Schwindrissbeherrschung. Mit der Zugabe von Polypropylenfasern lassen sich verschiedene Effekte erzielen, stark abhängig von Durchmesser, Länge, Oberflächenstruktur und Form der Faser. Der wichtigste Effekt: die Begrenzung plastischer Schwindrisse in einem frühen Erhärtungsstadium, noch bevor der Beton seine volle Festigkeit aufgebaut hat. Dies ist besonders relevant bei großen, flachen Oberflächen wie Böden und Platten, wo Schwinden während der Erhärtung eine häufige Ursache für Rissbildung ist.

Verarbeitungsfreundlichkeit. Bei nicht zu hohen Dosierungen bleibt der Frischbeton gut pumpfähig, was Kunststofffaser für Projekte geeignet macht, bei denen der Beton mit einer Pumpe eingebracht werden muss.

Geringeres Gewicht. Kunststofffasern sind erheblich leichter als Stahl, was Transport und Verarbeitung vereinfacht.

Form und Typ der Kunststofffaser

Es gibt verschiedene Formen von Kunststofffaser, jede mit einer eigenen Wirkungsweise:

• Monofilament: einzelne, glatte Fasern, die sich gut verteilen und vor allem gegen feine Schwindrisse wirksam sind.

• Fibrillierte (netzförmige) Fasern: Fasern mit einer Netzstruktur, die eine stärkere Haftung am Zementstein bewirken und dadurch nach der Rissbildung mehr Kraft aufnehmen können.

Wann ist Kunststofffaser die richtige Wahl?

Kunststofffaser ist insbesondere geeignet, wenn:

• Korrosion ein Thema ist, etwa bei Außenböden, Wasserbau oder feuchten Umgebungen.

• Schwindrissbeherrschung im Vordergrund steht, wie bei Estrichen, Terrassen und großen flachen Flächen.

• leichte Verarbeitung gewünscht ist, etwa um schwere, zu verschiebende Bewehrungsmatten zu vermeiden – relevant bei kleineren Projekten wie dem Boden eines Gartenhauses oder einem neuen Unterboden bei einer Renovierung.

• Pumpfähigkeit für die Ausführung wichtig ist.

Wann sind Stahlfaser oder traditionelle Bewehrung die bessere Wahl?

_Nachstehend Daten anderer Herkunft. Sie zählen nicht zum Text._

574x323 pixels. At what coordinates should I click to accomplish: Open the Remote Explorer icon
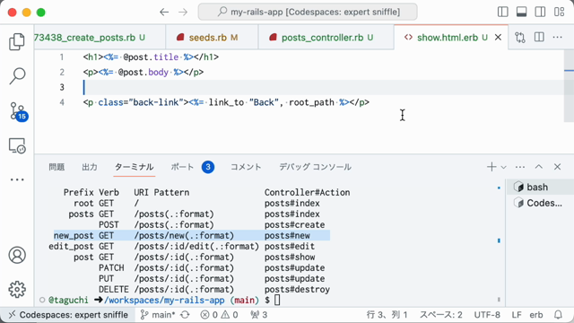pos(17,145)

Für stark mechanisch belastete Böden, bei denen strukturelle Festigkeit die Hauptanforderung ist – wie Montagehallen mit intensivem Gabelstaplerverkehr – bietet Stahlfaser in der Regel mehr strukturellen Wert pro Volumen. Bei stark bewehrten, selbsttragenden Konstruktionen bleibt zudem konstruktive Bewehrung erforderlich; holen Sie hierfür stets den Rat Ihres Statikers ein.

Fazit

Kunststofffaser ist nicht per se „besser“ oder „schlechter“ als Stahlfaser – es ist ein anderes Werkzeug für einen anderen Teil des Problems. Wo Stahl strukturelle Festigkeit hinzufügt, konzentriert sich Kunststofffaser vor allem auf Schwindrissbeherrschung, Korrosionsbeständigkeit und Verarbeitungsfreundlichkeit. In der Praxis werden beide Fasertypen auch kombiniert, um das Beste aus beiden Welten zu erhalten.